Waktu baca: 3 menit
The Nganjuk Post. Nganjuk.
Kita gunakan kata mbolangers merujuk pada individu atau kelompok pecinta alam dan petualang. Mbolang sendiri adalah istilah yang berasal dari bahasa Jawa, yang berarti “berkelana” atau “berpetualang”. Dalam konteks modern, mbolang sering diartikan sebagai kegiatan berwisata atau berpetualang ke tempat-tempat yang belum pernah dikunjungi sebelumnya, seringkali dengan tujuan untuk menikmati keindahan alam, menguji adrenalin, atau mencari pengalaman baru.
Mbolang bisa melibatkan berbagai aktivitas, seperti hiking, camping, traveling, atau bahkan sekadar menjelajahi kota-kota baru. Yang pasti, mbolang adalah tentang mencari pengalaman baru, menikmati kebebasan, dan mengeksplorasi dunia di sekitar kita.
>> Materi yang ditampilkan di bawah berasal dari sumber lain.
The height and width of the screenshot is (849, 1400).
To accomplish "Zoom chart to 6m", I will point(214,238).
Dari hari ke hari, wajah-wajah manis dengan pakaian keren dan tongkat pendakian yang stylish berseliweran di media sosial, menikmati waktu di puncak gunung atau jalur pendakian. Ini mengingatkan saya pada masa kuliah sebagai mahasiswa pecinta alam sekitar tahun 1983 – 1984 an.
Kami, generasi baby boomers, memiliki pengalaman mbolang yang berbeda. Mbolang kesasar-sasar adalah kesuksesan, karena dengan dana yang cupet, setelah mbolang hampir 4-5 hari masih bisa kembali ke rumah ayah ibu di desa dalam keadaan sehat.
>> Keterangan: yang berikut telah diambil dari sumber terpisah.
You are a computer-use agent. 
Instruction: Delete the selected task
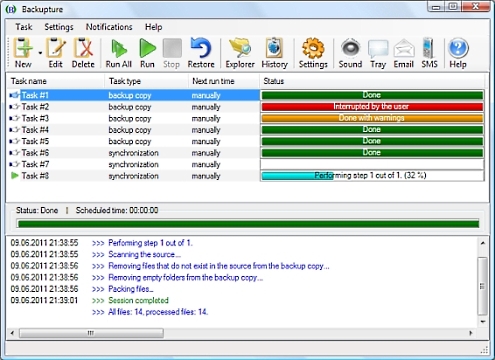83,53
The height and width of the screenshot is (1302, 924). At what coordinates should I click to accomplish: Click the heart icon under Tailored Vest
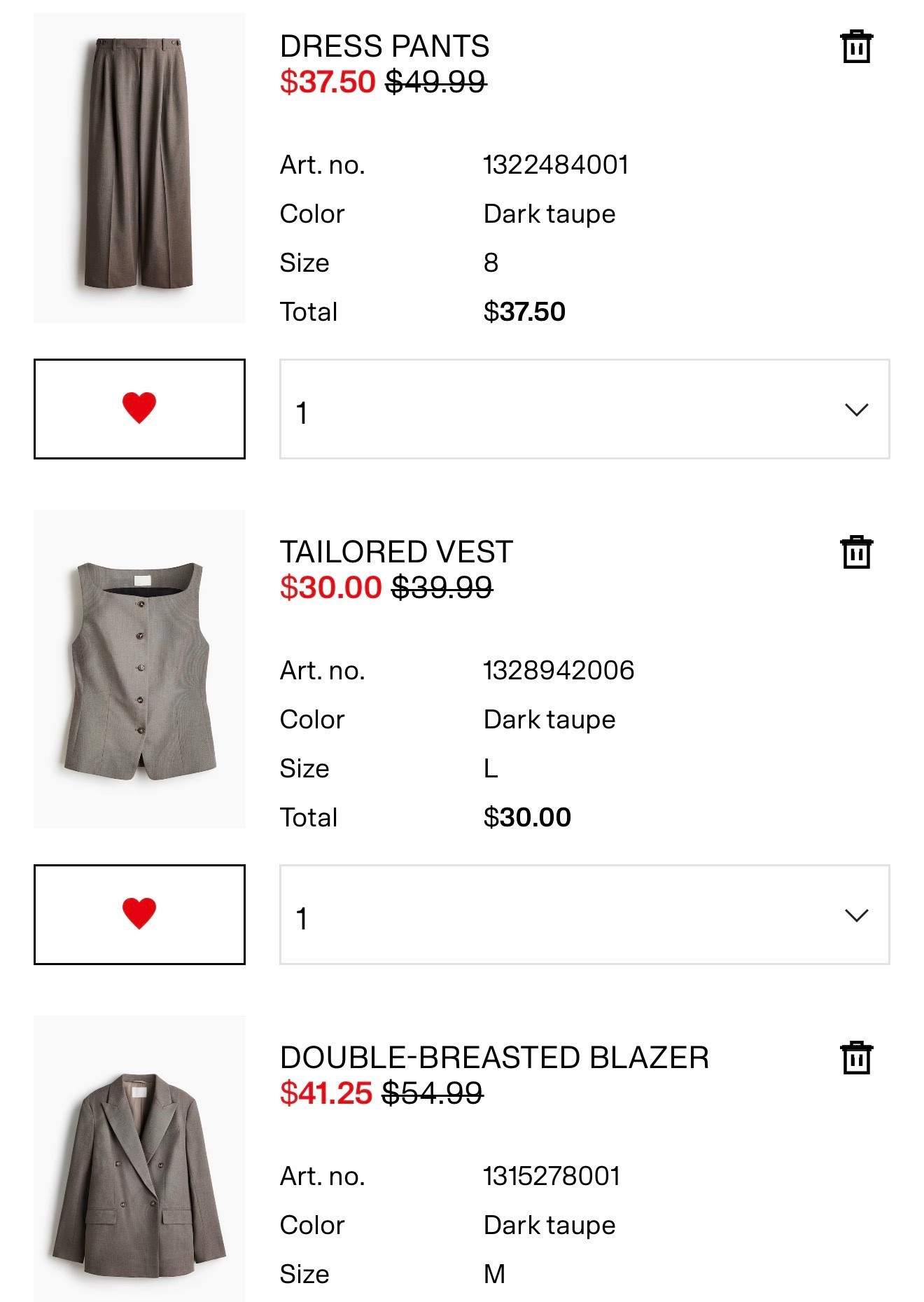click(x=139, y=915)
Berbeda dengan zaman sekarang, mbolang lebih rapi, lebih cakep, dan lebih tertata. Media sosial dan kamera handphone membuat semua orang bisa menikmati kegembiraan yang dialami oleh generasi mbolangers saat ini.
Terakhir Saya mbolang yaitu ke Melbourn, Australia pada Mei yang dingin di 2024. Sebelumnya sempat ke Sembalun, Rinjani di Februari masih di tahun yang sama. Saya ikut Ms Santi presentasi naskah di Singapura pada November 2023. Namun, karena saya terserang demam yang up and down, saya memutuskan untuk kembali ke tanah air lebih awal.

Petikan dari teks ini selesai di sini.